VEDA — Project Story

Veda is an AI-powered learning platform where anyone can create a course just by uploading their documents and chatting with an AI — and anyone can learn from it through interactive, voice-narrated lessons that teach you like a real tutor. No video production. No slide decks. Just upload your knowledge, and Veda turns it into a structured, voice-driven learning experience. Built as a full-stack Dart monorepo with Serverpod, Flutter, Gemini AI, RAG-powered retrieval, and ElevenLabs text-to-speech.


Inspiration

We noticed a fundamental disconnect in online education. Creating a course is absurdly hard — you need to script lectures, record videos, edit slides, structure a syllabus. And on the other side, consuming courses is passive — you watch videos, maybe take a quiz, and hope something sticks.
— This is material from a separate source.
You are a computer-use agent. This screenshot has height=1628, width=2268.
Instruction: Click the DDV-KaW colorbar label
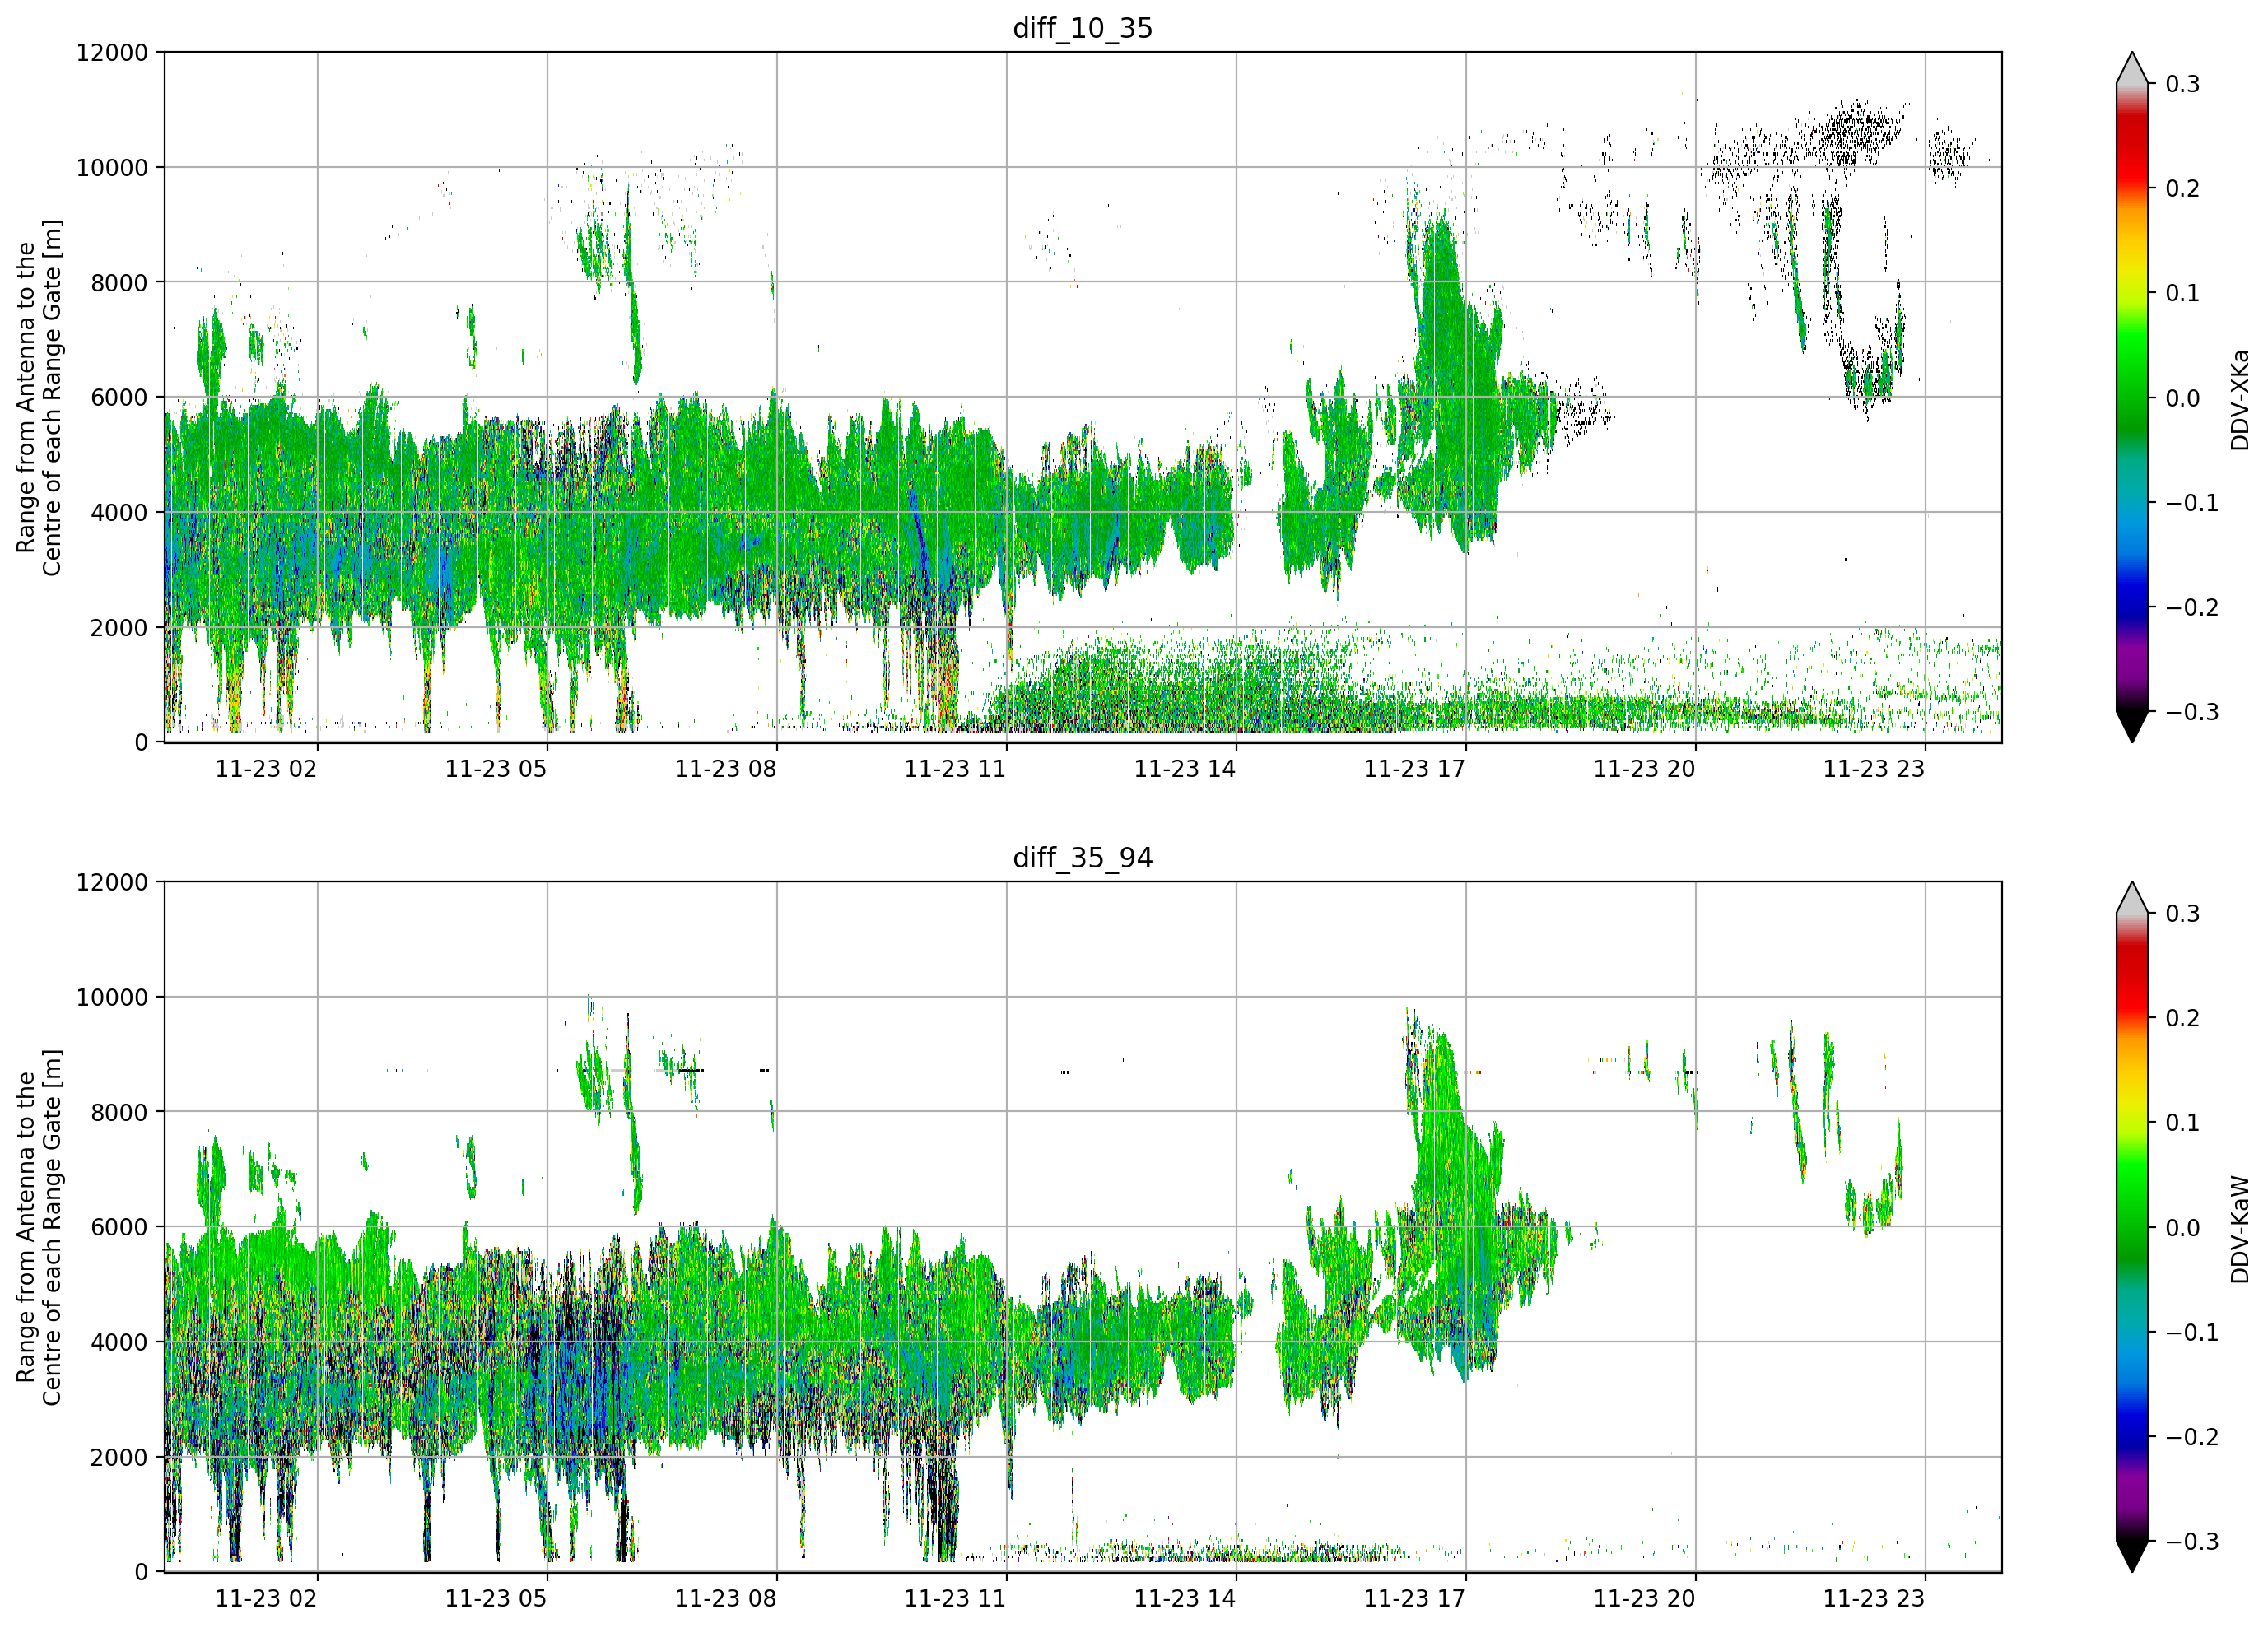[2240, 1230]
We asked ourselves: what if the barrier to teaching was as low as uploading a PDF? What if learning felt like having a private tutor who speaks to you, explains concepts at your pace, and answers your questions on the spot?

The name Veda comes from the Sanskrit word for "knowledge." The oldest organized knowledge systems in human history were oral — a teacher speaking directly to a student. We wanted to bring that back, powered by modern AI.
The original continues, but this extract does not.